═══ Dataset excerpts
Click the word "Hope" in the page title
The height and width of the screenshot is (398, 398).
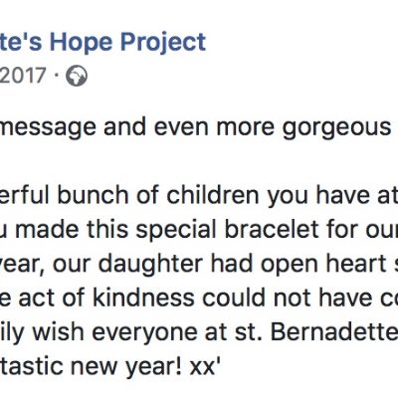point(81,43)
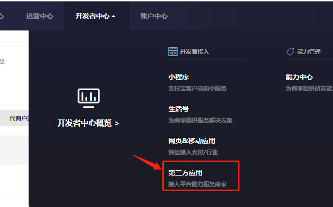Image resolution: width=333 pixels, height=207 pixels.
Task: Click the 能力管理 tag icon
Action: 290,51
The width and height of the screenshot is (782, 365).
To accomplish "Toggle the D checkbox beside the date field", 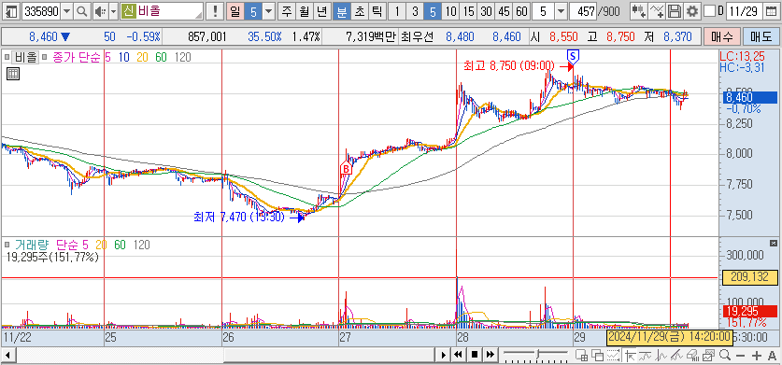I will 711,11.
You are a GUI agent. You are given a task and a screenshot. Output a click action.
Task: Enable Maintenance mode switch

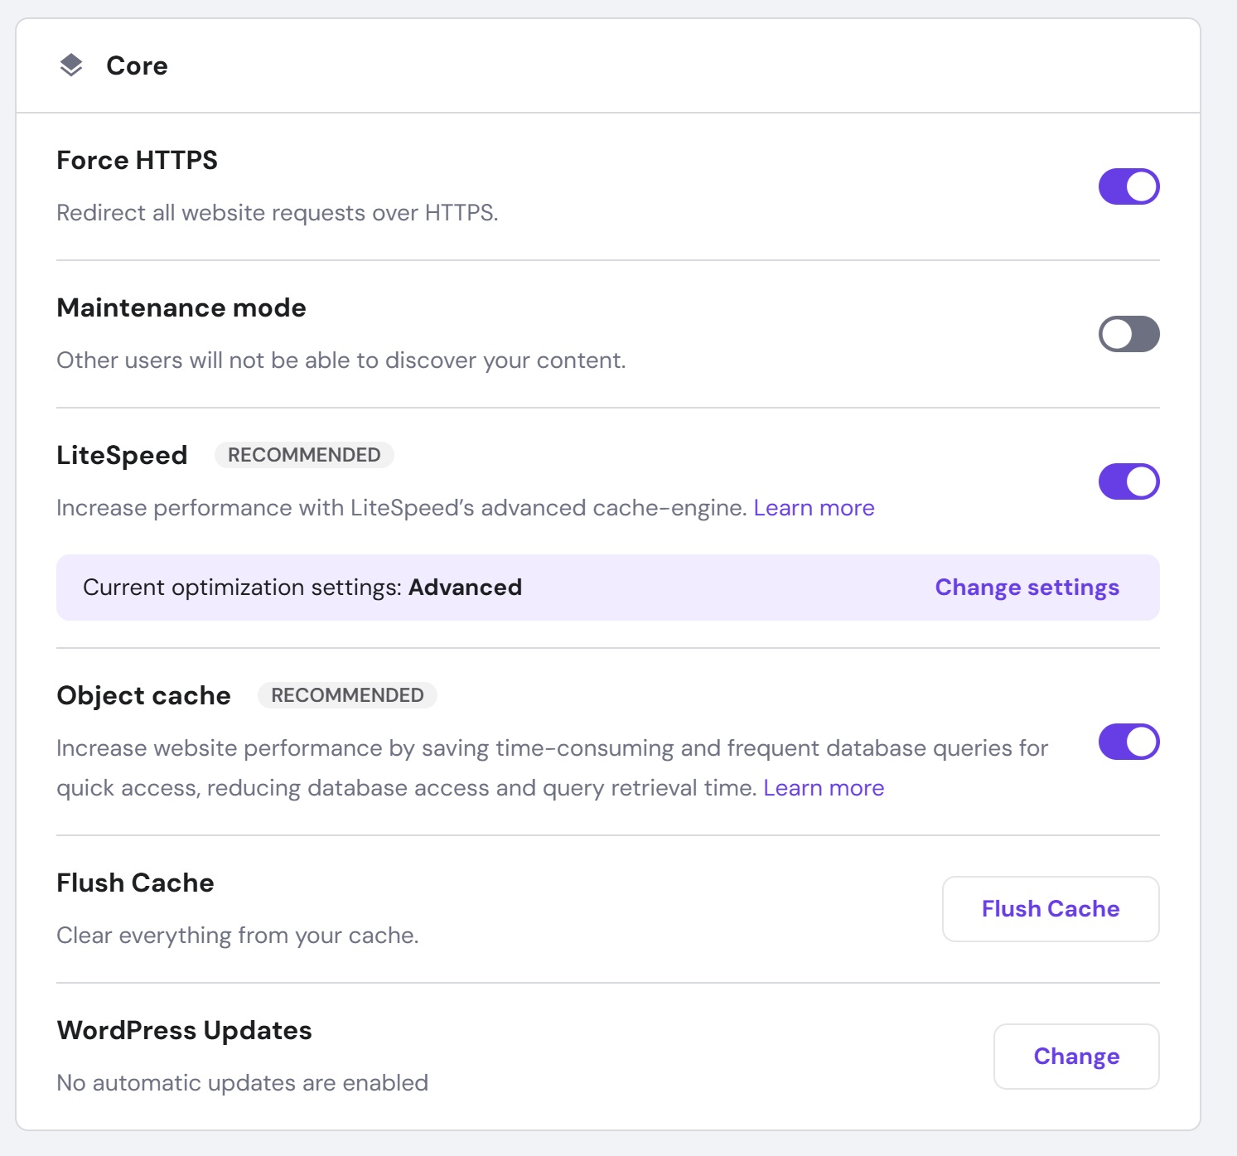[x=1128, y=334]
══════
Only the lines from the one containing "You are a GUI" through the end of the records should be copied, exactly and with both ends included; the pictures should not.

**Task response**.
You are a GUI agent. You are given a task and a screenshot. Output a click action.
Task: Enable Maintenance mode switch

[x=1128, y=334]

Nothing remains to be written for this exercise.